Intelligently Absorbing PDFs into your PKM

I’ve been copying important documents into my vault’s PDF folder, but there are many times when I wish I had the markdown text file equivalent of that PDF instead.

I often start with this site to convert PDF to MD, grab the results, and paste that text into a new note. The problem is there’s A LOT of cleanup needed. That’s driven an unhealthy obsession with regular expressions, but that’s another story…

Sometimes I try Pandoc (where I’m a complete noob) and I get decent output, especially if I use Acrobat to wash the PDF into DOCX, then Pandoc to go from DOCX to markdown.

That seemed to work well, except tables come out horribly. I get lines with plus signs all over them instead of standard Obsidian markdown table syntax.

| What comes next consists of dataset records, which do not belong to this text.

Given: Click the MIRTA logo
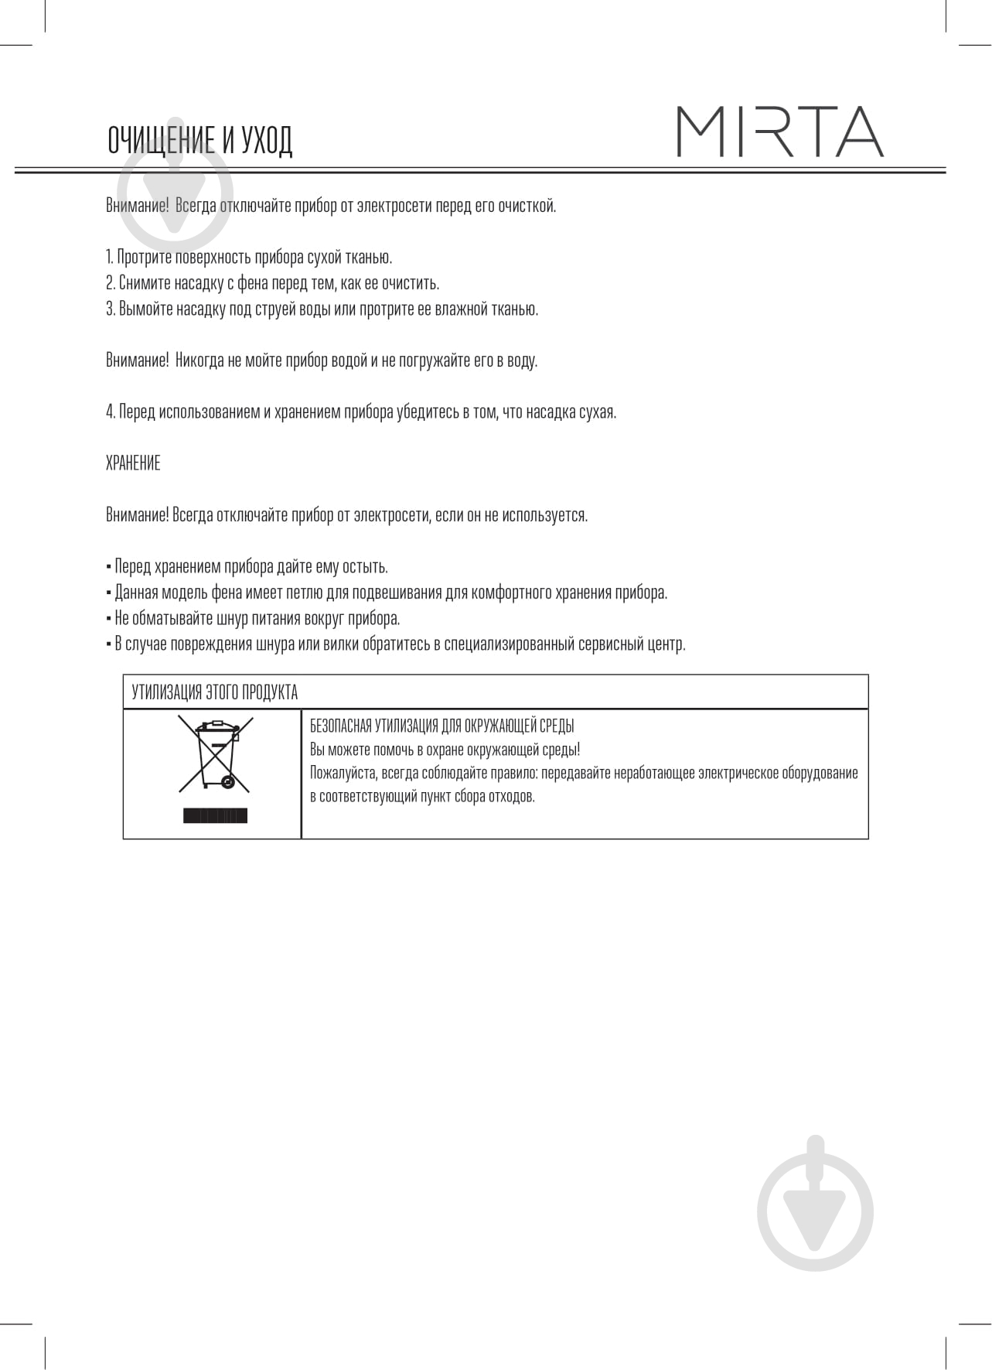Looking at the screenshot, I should point(779,132).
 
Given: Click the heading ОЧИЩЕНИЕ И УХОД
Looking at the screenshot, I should point(200,141).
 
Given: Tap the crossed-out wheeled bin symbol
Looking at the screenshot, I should point(216,753).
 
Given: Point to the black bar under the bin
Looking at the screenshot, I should point(216,815).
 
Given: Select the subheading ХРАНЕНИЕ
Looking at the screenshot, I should point(133,463).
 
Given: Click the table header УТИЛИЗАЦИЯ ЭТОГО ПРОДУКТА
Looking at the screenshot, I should point(215,692).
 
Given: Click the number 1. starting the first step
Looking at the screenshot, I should point(109,257).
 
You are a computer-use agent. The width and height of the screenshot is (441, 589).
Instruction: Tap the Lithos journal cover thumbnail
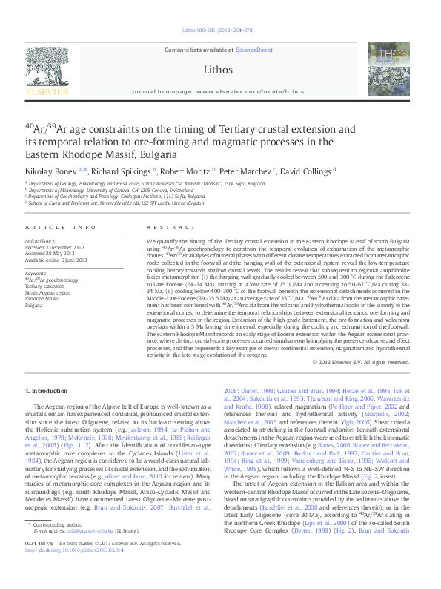(388, 69)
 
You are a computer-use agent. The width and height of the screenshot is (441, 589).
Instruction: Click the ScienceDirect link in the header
(253, 49)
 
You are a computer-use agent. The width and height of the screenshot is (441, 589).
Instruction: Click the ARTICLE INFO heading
(61, 227)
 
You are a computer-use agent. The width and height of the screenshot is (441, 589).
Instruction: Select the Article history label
(41, 241)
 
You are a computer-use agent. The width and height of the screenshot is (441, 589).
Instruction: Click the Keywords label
(36, 273)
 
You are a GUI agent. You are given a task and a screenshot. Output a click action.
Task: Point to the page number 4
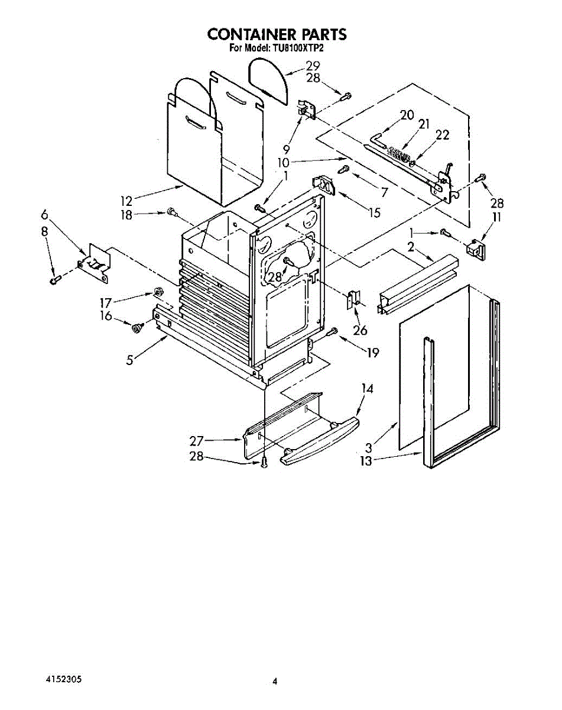pyautogui.click(x=274, y=682)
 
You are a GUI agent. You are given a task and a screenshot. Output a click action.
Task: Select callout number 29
pyautogui.click(x=313, y=66)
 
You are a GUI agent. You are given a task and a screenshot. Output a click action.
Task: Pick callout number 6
pyautogui.click(x=44, y=215)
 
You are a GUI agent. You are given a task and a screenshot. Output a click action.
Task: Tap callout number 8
pyautogui.click(x=44, y=232)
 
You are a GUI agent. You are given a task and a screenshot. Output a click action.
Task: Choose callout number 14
pyautogui.click(x=368, y=389)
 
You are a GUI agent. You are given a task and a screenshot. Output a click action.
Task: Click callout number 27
pyautogui.click(x=197, y=440)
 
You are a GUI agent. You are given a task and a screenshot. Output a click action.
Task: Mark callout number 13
pyautogui.click(x=366, y=461)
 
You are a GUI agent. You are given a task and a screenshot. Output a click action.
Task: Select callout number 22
pyautogui.click(x=442, y=135)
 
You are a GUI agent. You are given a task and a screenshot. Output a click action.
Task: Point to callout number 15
pyautogui.click(x=374, y=212)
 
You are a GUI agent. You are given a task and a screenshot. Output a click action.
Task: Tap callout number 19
pyautogui.click(x=372, y=353)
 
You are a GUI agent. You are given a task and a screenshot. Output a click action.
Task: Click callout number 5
pyautogui.click(x=130, y=359)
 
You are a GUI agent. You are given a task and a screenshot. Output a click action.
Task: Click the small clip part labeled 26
pyautogui.click(x=352, y=300)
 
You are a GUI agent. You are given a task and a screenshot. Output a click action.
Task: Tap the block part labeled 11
pyautogui.click(x=476, y=248)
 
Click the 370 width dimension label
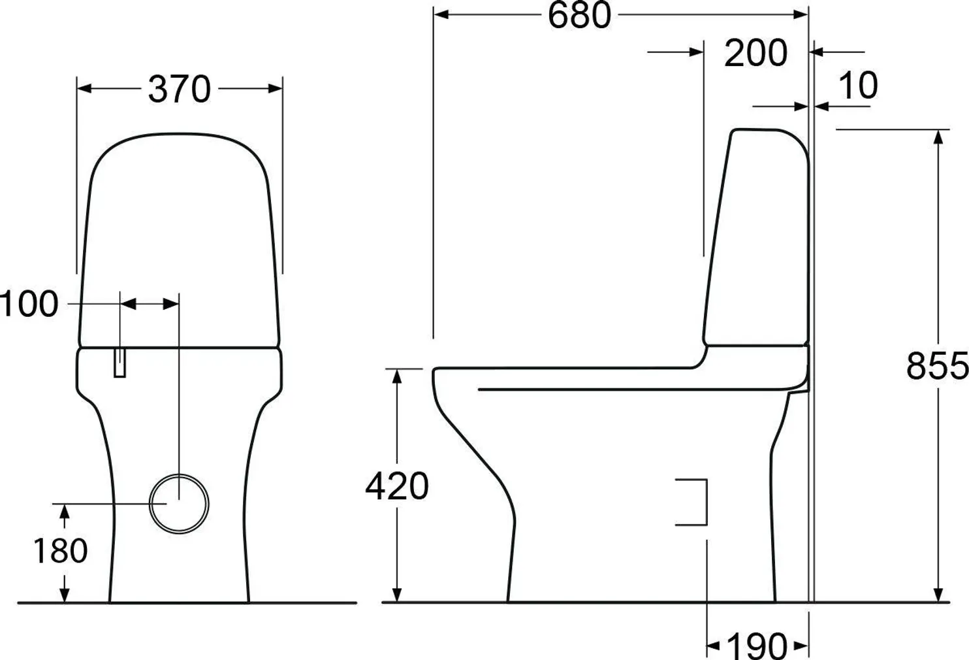(180, 90)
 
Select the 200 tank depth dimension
(755, 53)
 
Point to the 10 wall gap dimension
(857, 86)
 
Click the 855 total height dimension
(936, 367)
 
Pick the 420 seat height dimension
(396, 486)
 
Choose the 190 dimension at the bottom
(757, 646)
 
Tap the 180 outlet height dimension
(60, 550)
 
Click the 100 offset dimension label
(29, 305)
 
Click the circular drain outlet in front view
(179, 503)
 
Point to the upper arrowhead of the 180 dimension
(64, 512)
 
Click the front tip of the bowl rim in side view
(435, 374)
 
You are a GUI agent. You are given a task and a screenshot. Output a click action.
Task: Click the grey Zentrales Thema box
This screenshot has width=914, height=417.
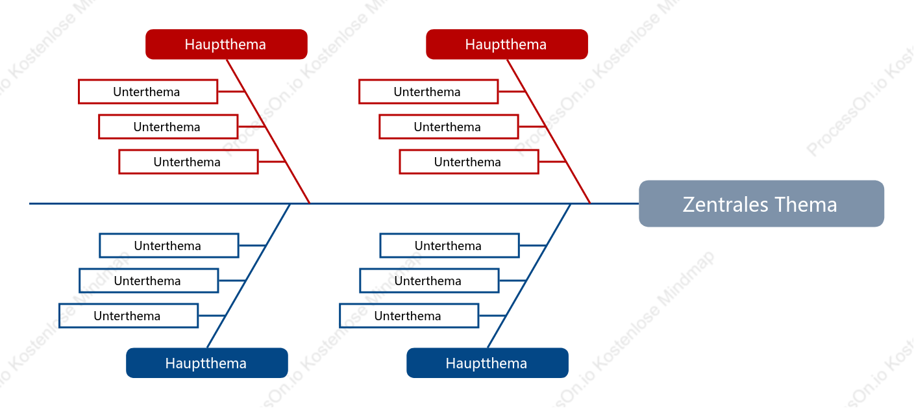761,203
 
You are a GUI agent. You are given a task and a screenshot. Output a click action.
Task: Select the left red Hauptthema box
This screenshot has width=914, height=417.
227,44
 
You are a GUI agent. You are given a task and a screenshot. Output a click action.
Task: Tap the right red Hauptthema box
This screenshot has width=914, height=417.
507,44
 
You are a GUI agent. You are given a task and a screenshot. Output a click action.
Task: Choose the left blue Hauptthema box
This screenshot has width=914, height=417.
207,362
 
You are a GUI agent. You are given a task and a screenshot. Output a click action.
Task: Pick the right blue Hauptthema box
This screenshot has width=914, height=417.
488,362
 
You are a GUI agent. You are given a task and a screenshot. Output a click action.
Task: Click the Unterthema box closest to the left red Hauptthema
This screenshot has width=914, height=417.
148,92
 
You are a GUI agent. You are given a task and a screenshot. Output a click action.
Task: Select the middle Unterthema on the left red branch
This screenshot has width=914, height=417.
168,127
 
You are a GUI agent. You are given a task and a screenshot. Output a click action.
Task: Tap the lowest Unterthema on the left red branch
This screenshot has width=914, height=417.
188,162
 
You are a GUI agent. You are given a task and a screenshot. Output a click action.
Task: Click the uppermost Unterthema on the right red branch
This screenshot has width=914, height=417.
428,92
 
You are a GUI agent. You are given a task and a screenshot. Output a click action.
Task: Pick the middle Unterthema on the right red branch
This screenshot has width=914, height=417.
449,127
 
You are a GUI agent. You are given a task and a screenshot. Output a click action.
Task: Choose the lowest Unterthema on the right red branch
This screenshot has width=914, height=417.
469,162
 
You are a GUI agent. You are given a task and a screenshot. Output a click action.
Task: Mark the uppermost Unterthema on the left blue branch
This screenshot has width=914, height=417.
169,246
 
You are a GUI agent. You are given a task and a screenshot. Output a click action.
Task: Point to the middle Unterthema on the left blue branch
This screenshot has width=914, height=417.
149,281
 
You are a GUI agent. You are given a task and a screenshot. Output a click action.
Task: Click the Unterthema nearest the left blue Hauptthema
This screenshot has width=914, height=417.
129,316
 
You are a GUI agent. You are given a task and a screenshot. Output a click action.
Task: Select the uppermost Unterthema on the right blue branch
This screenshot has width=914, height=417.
450,246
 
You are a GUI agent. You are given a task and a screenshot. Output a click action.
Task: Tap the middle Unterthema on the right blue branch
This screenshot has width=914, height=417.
429,281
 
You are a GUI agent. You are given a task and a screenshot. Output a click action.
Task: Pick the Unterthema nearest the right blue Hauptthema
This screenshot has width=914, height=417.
409,316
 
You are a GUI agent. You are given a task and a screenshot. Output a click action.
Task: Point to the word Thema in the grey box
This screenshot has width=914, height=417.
806,204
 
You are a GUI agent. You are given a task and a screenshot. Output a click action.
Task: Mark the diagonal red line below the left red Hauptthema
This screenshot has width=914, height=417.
268,131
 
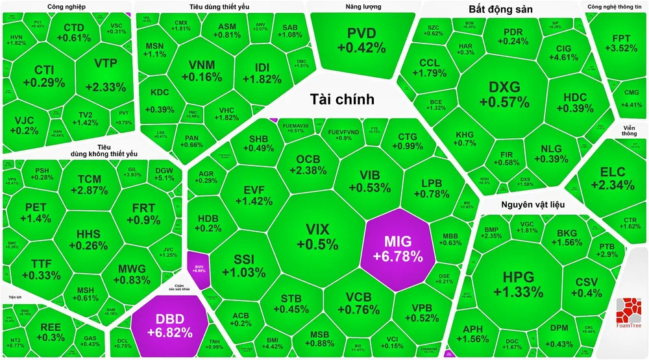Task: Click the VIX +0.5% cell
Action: point(317,237)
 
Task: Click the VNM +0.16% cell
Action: point(201,71)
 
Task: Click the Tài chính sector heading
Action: point(342,99)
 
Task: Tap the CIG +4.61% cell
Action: point(563,52)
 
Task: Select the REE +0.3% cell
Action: point(53,332)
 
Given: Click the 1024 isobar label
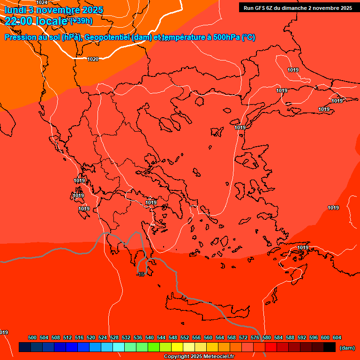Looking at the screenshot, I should (42, 2).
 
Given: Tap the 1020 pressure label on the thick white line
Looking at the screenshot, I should (93, 59).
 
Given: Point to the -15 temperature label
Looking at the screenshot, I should (141, 274).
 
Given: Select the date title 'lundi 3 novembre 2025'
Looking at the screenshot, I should (54, 10).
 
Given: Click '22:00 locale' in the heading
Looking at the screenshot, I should (36, 21).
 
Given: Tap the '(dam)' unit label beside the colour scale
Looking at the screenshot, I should (347, 347).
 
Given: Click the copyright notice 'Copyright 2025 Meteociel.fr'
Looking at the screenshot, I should (198, 357).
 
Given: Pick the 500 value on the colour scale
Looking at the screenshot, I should (32, 338).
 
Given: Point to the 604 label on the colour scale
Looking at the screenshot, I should (337, 338).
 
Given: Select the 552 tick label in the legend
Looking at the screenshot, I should (185, 338).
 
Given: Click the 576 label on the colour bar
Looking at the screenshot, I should (255, 338).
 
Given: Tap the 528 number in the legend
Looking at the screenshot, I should (114, 338).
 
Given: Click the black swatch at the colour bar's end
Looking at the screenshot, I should (330, 347).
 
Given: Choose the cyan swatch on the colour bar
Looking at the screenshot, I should (119, 347).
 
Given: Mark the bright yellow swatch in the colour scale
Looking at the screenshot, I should (177, 347).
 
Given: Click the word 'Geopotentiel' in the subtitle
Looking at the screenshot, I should (107, 38).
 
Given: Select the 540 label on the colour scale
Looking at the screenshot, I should (150, 338).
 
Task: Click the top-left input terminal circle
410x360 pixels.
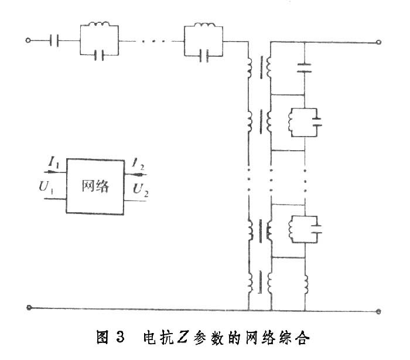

In some cases I’m going to be responsible for editing/re-creating these documents, so it would make sense to create their markdown file equivalent.

  1. What do you do with PDFs? Keep them external and import the notes only?
  2. Run them through a customized PDF-to-markdown filter?
  3. Some other system?

i use the Zotero best practices workflow with zotfile, mdnotes, and working with the pdfs in zotero separately, but with the zotero links you can link directly to the pdf pages from obsidian as well. i personally prefer the separation of concerns. Reference management, and pdf’s in zotero, everything else in obsidian

3 Likes

This is great advice. “Dealing with” pdfs is something I’ve dealt with for years.

Hopefully someday, someone will develop a tool that can convert a flat, pdf or image, into fully responsive, searchable html. THe hard stuff though, is when text is on some kind of background, and you want to get that text, but also preserve the background.

THanks for the tips.